Context – playing schedule-master
My wife is tired of my constant enthusiasm about Modern Baseball. She’s pretending like she isn’t because she loves me and supports my misguided bouts of excitement at new things, but I can see it in her face when I bring them up. Thanks for being who you are, Goose!
I loveLOVElove that there is fresh emo in 2012, left to be discovered in 2017. I stumbled onto them playing a game of YouTube roulette, starting with “Your Graduation.” I was immediately hooked: they had the forward momentum, they were unpolished in the best way, they were angsty in a way that brings me back to the best memories of the worst days of high school. I’m nostalgic in a way I usually chastise when my friends start talking about the “good ol’ days” (my days are great now, I have no need or desire to go back). You’re Gonna Miss It All is an emo-classic–I will put that album up against Brand New’s Your Favorite Weapon, Thursday’s Full Collapse, and Jimmy Eat World’s Bleed American any day of the week. I’m not saying that Modern Baseball is better than any of those albums, I’m saying they belong in the conversation.

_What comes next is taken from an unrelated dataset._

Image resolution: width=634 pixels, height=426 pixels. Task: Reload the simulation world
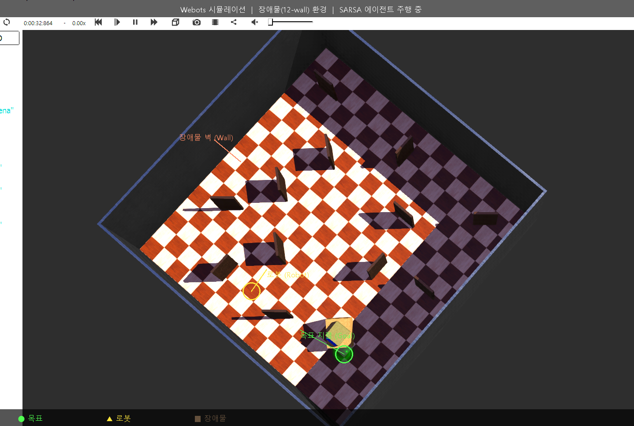pos(6,22)

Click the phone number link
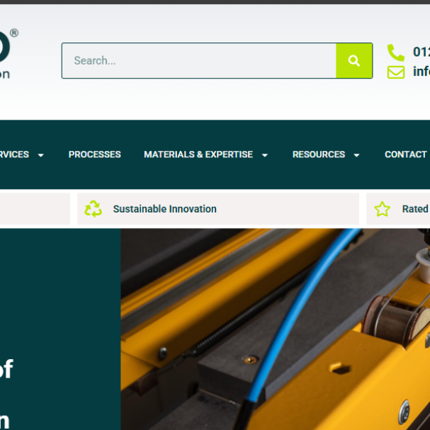pyautogui.click(x=421, y=52)
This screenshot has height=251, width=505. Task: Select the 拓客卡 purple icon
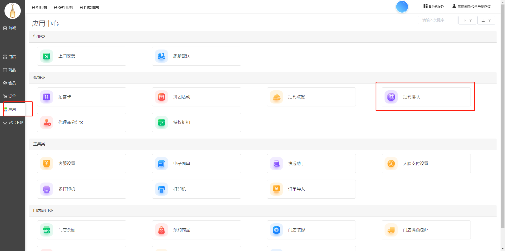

Like the waves of emotions evoked by the genre, emo songs serve as a quick punch to the gut. Get in, do their damage, slam-dance their way back out, leaving a hole that will either close faster than a fresh piercing or will stretch indefinitely like the cutie in the front-row’s gauges. Modern Baseball tends to leave a hole that only Modern Baseball can fill.
Sports is not quite You’re Gonna Miss It All, but how they got from B to A (since I’m going backwards, technically) is apparent. Sports is a great album, but it’s not quite hitting in all the same categories as it’s follow-up. It’s more subdued, has less momentum, and upon first listen seems less clever. This may end up being a long-term benefit should the quips on You’re Gonna Miss It All prove to feel trite after repeated listens, but for now this feels like the sophomore slump in a weird way.
This album is pretty good, though. I will listen to it another 4 times or so to get a better feel of the songs in the event they show up at Riot Fest one year. But really if you’re looking for fresh emo check out You’re Gonna Miss It All. My excitement for their rumored 2017 release is eclipsed only by rumors of new albums from HAIM and St. Vincent.